The Search API has a 15 minute window with limited amount of calls. We needed to sleep the script once the limit was reached.

In [5]:
def handle_errors(cursor):
    # sleep the script for 16 minutes
    while True:
        try:
            yield cursor.next()
        except tweepy.TweepError as e:
            logging.warning(e)
            time.sleep(16 * 60)

List of users who liked a post are not a part of the Twitter API, only the number of likes. We therefore used a scraper [based on this StackOverflow issue](http://stackoverflow.com/questions/28982850/twitter-api-getting-list-of-users-who-favorited-a-status).

In [None]:
def get_user_ids_of_post_likes(post_id):
    
    try:
        json_data = urlopen('https://twitter.com/i/activity/favorited_popup?id=' + str(post_id)).read()
        json_data = str(json_data)

        found_names = re.findall(r'data-screen-name=\\\\\"[a-zA-Z0-9_]+', json_data)
        unique_names = list(set([match.replace('data-screen-name=\\\\\"',"") for match in found_names]))

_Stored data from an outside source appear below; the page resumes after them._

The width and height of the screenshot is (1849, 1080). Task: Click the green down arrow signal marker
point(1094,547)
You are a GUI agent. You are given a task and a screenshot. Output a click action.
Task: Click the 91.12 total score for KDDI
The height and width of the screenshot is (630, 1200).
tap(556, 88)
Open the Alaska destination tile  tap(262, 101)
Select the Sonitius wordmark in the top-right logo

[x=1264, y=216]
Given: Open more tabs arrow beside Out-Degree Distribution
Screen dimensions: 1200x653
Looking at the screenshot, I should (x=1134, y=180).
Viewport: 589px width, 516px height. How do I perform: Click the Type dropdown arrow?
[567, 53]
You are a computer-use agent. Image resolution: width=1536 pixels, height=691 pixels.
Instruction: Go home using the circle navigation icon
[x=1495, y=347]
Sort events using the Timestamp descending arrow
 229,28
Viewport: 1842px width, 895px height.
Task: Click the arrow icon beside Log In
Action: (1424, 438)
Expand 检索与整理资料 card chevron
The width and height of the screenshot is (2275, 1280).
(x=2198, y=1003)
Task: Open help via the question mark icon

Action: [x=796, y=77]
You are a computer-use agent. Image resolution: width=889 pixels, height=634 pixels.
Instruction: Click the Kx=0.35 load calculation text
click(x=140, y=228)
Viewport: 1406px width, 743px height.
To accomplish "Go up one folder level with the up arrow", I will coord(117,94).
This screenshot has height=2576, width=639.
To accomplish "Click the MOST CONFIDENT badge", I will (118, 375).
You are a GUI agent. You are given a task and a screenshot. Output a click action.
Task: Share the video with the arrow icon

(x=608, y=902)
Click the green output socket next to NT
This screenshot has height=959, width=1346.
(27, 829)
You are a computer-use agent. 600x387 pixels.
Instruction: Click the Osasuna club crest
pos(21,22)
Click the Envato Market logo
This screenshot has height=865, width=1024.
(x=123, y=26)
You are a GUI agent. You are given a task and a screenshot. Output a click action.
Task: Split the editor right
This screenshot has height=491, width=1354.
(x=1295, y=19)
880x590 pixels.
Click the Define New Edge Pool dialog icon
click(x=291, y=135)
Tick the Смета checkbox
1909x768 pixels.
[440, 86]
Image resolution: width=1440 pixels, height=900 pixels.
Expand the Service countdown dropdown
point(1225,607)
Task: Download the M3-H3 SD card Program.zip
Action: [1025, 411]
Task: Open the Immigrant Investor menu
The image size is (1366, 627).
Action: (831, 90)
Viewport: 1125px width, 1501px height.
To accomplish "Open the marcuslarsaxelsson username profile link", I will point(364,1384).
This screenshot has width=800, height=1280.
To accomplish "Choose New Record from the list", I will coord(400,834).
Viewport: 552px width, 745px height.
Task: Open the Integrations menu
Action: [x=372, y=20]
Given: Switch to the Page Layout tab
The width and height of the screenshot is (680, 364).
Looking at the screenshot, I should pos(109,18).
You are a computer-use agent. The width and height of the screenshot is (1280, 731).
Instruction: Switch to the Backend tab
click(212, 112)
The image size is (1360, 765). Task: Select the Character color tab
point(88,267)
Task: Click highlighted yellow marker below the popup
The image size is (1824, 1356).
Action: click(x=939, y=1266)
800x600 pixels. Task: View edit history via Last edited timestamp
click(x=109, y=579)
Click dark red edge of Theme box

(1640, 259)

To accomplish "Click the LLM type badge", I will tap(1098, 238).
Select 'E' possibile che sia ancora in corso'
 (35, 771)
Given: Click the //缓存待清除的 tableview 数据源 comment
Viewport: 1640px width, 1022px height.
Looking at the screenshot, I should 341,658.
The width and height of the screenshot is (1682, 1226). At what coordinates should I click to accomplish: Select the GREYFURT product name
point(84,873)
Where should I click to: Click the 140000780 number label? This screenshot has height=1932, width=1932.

        return unique_names
    except urllib.error.HTTPError:
        return False

API reference: https://dev.twitter.com/overview/api/tweets

In [None]:
def tweet_details(tweet, df, row):
    # collect tweet details
    
    global users
    global statuses 
    global rts 
    global columns
    
    # if tweet is a reply, get outta here
    if tweet.in_reply_to_status_id_str != None:
        return
    
    # who favorited? = scraper above
    if tweet.favorite_count > 0:
        favorite_users = get_user_ids_of_post_likes(tweet.id)
        favorite_users.remove(tweet.user.screen_name)
        favorite_users = ";".join(favorite_users)
    else:
        favorite_users = []

    users.append(tweet.user.screen_name)
    statuses.append(tweet.id_str)
    
    try:
        original_tweet_id = tweet.retweeted_status.id_str
        original_tweet_user = tweet.retweeted_status.user.screen_name
    except:
        original_tweet_id = ""
        original_tweet_user = ""
        
    rts.append(original_tweet_id) # get original statuses from retweets

    values = [tweet.id_str,original_tweet_id,original_tweet_user,tweet.created_at,tweet.user.id_str,tweet.user.screen_name,
              tweet.user.followers_count,tweet.user.friends_count,tweet.user.description,
              tweet.user.statuses_count,tweet.text,tweet.favorite_count,favorite_users,
              tweet.retweet_count,str(tweet.entities)]   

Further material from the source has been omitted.